Research in Developmental Disabilities
- Discipline: Child psychiatry
- Language: English
- Edited by: Dagmara Dimitriou

Publication details
- Former name(s): Analysis and Intervention in Developmental Disabilities, Applied Research in Mental Retardation
- History: 1987–present
- Publisher: Elsevier
- Frequency: Bimonthly
- Impact factor: 3.635 (2021)

Standard abbreviations
- ISO 4: Res. Dev. Disabil.

Indexing
- CODEN: RDDIEF
- ISSN: 0891-4222 (print) 1873-3379 (web)

Links
- Journal homepage;

= Research in Developmental Disabilities =

Research in Developmental Disabilities is a bimonthly peer-reviewed medical journal covering developmental disabilities. It was formed in 1987 by the merger of Analysis and Intervention in Developmental Disabilities and Applied Research in Mental Retardation, which were established in 1981 and 1980, respectively. It is published by Elsevier and the editor-in-chief is Dagmara Dimitriou (UCL Institute of Education).
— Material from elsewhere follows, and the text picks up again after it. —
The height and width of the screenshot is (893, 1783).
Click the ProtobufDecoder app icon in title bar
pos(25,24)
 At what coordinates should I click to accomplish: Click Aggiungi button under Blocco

In early February of 2015, the journal's founding editor-in-chief Johnny Matson (Louisiana State University) was accused of excessively citing his own works and thereby inflating his citation counts. An investigation by Elsevier came to the conclusion that Matson had used his position to have papers published without proper peer review that used assessment batteries developed by himself and sold through a company registered in his wife's name, failing to report this conflict of interest. This eventually led to the retraction of 24 papers across Research in Developmental Disabilities and Research in Autism Spectrum Disorders, a second Elsevier journal edited by Matson. Matson was also criticized for publishing a large number of his own papers, citing his own work, in these journals. Effective March 2015 Elsevier appointed Dagmara Dimitriou as the new editor-in-chief and updated the journal's editorial policies.
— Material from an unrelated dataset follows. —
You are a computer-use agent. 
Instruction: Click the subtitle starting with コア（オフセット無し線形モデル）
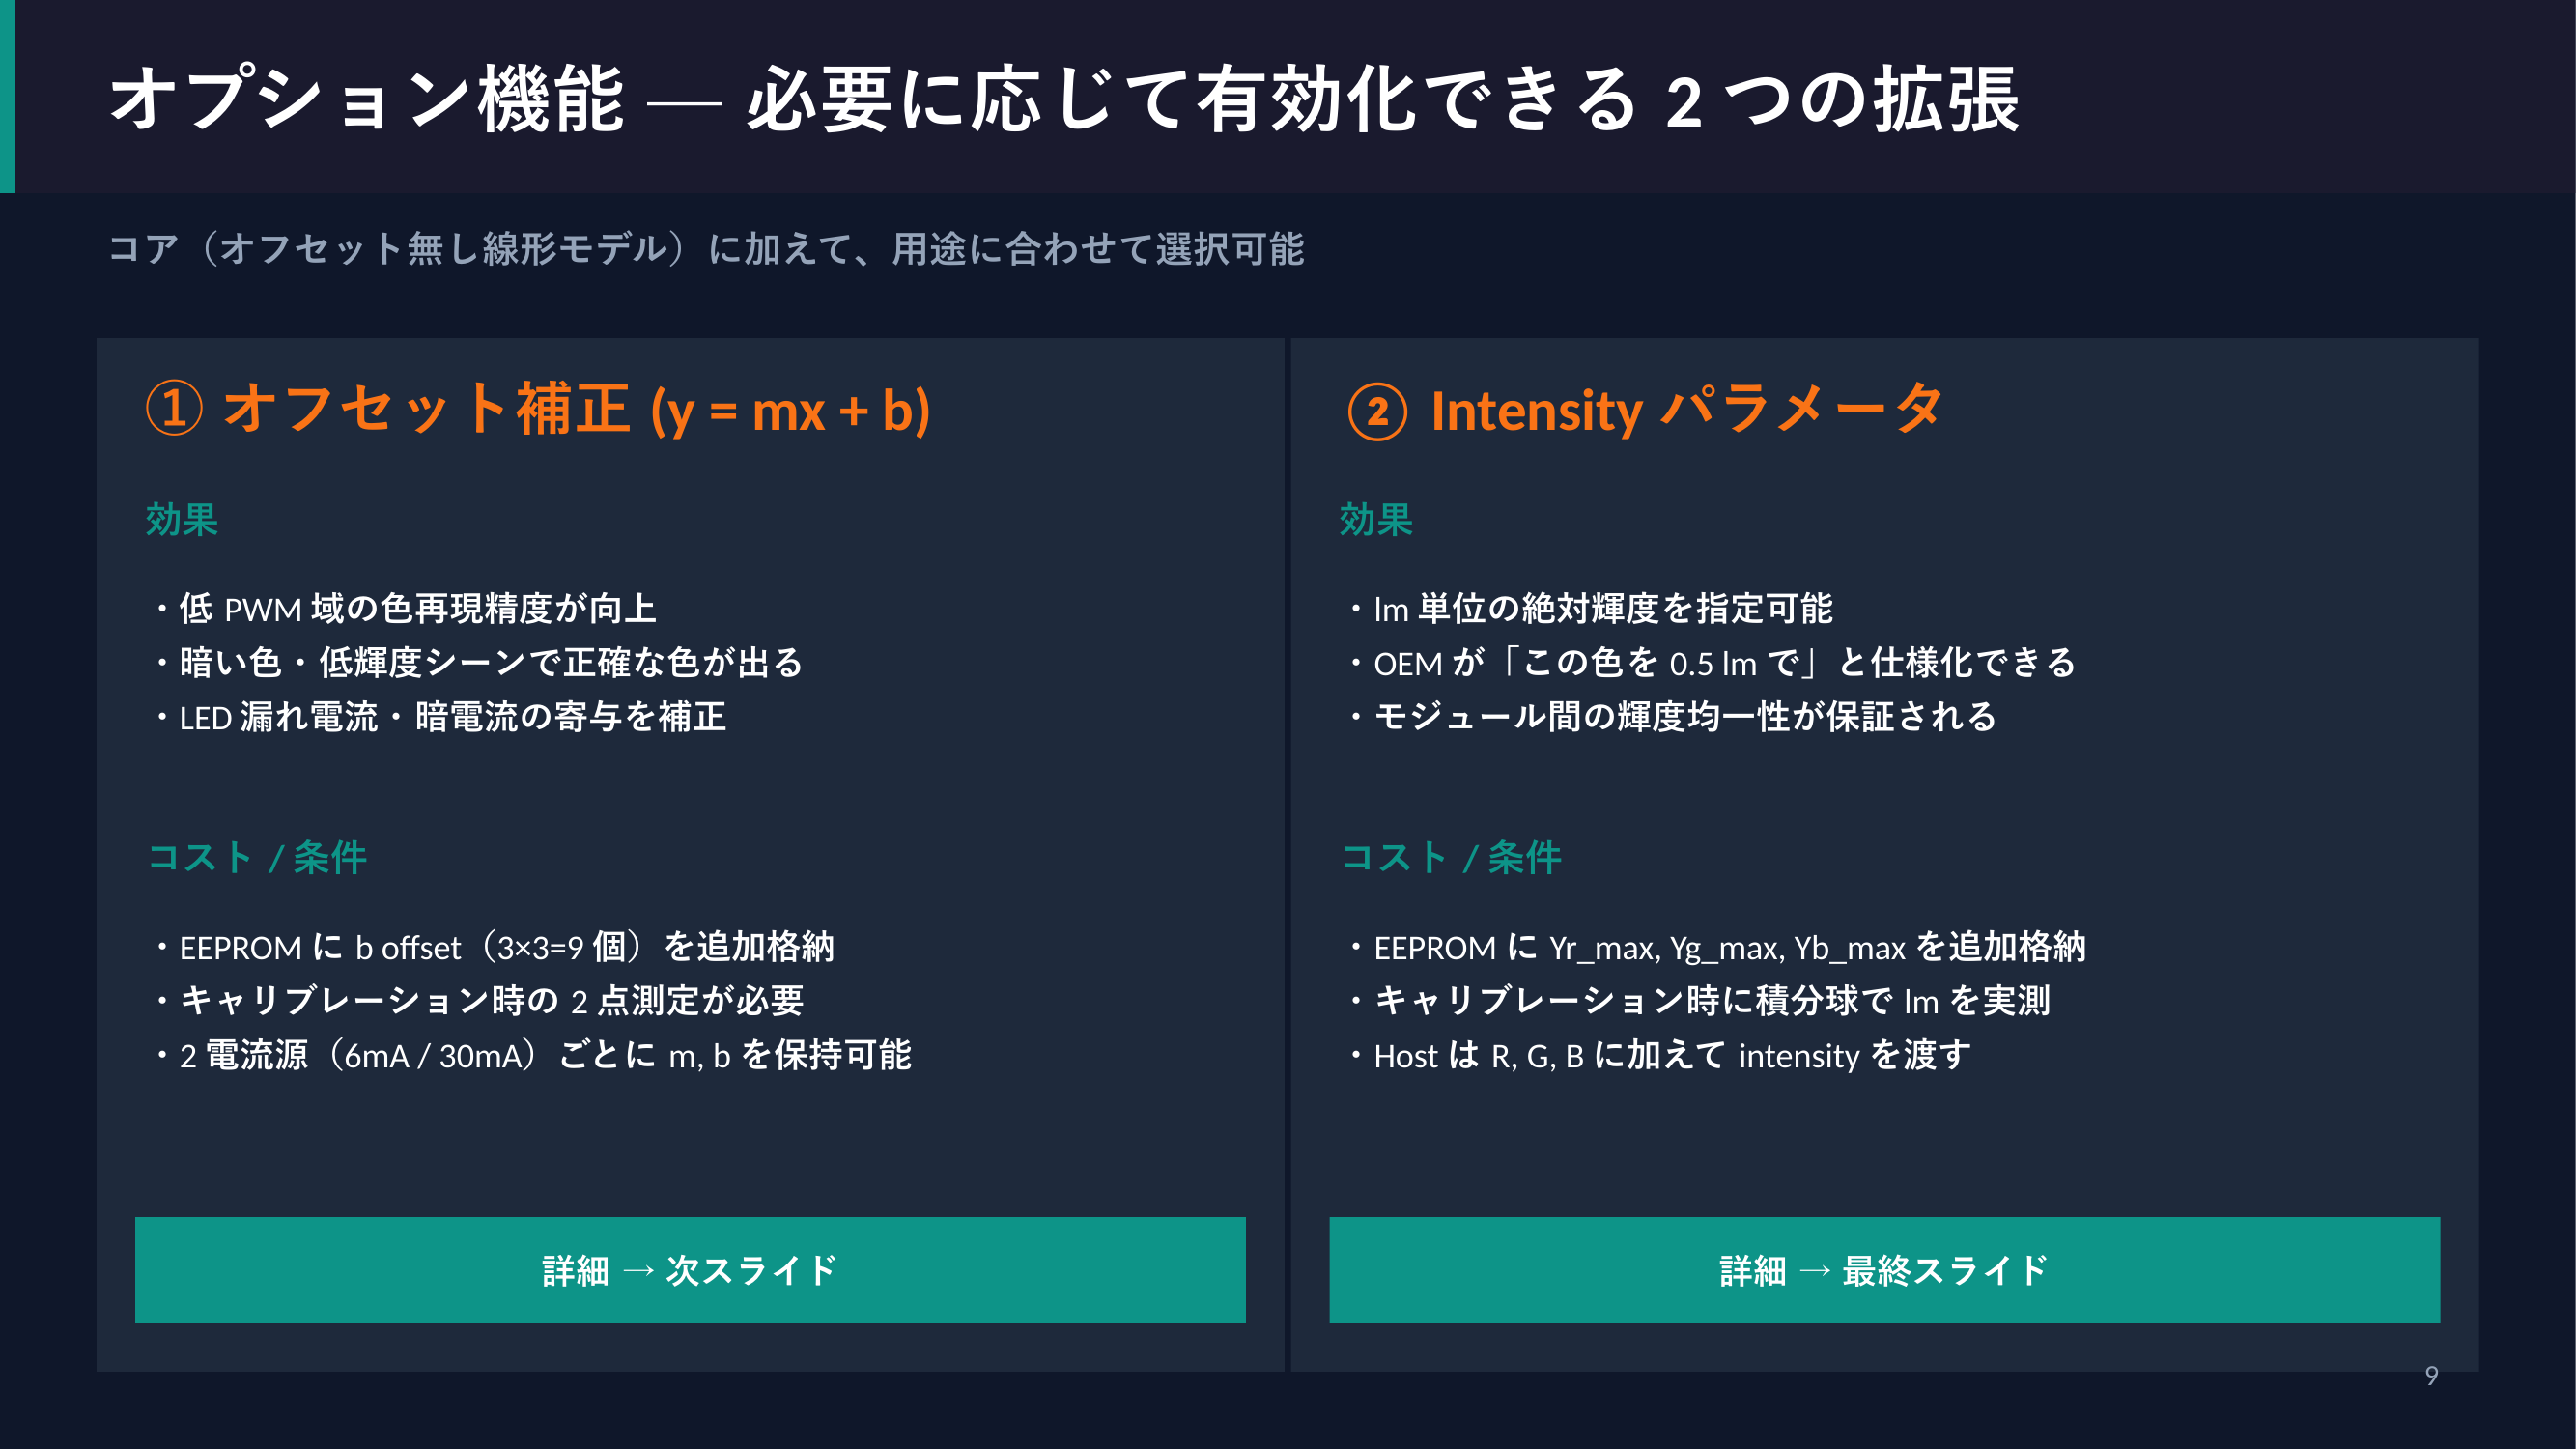(706, 248)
==Abstracting and indexing==
The journal is abstracted and indexed in:

- BIOSIS Previews
- Behavioral Medicine Abstracts
- Elsevier Biobase
- Current Contents/Social & Behavioral Sciences
- Current Index to Journals in Education
- MEDLINE
- Embase
- ERIC
- PASCAL
- PsycINFO/Psychological Abstracts
- Scopus

According to the Journal Citation Reports, the journal has a 2021 impact factor of 3.635.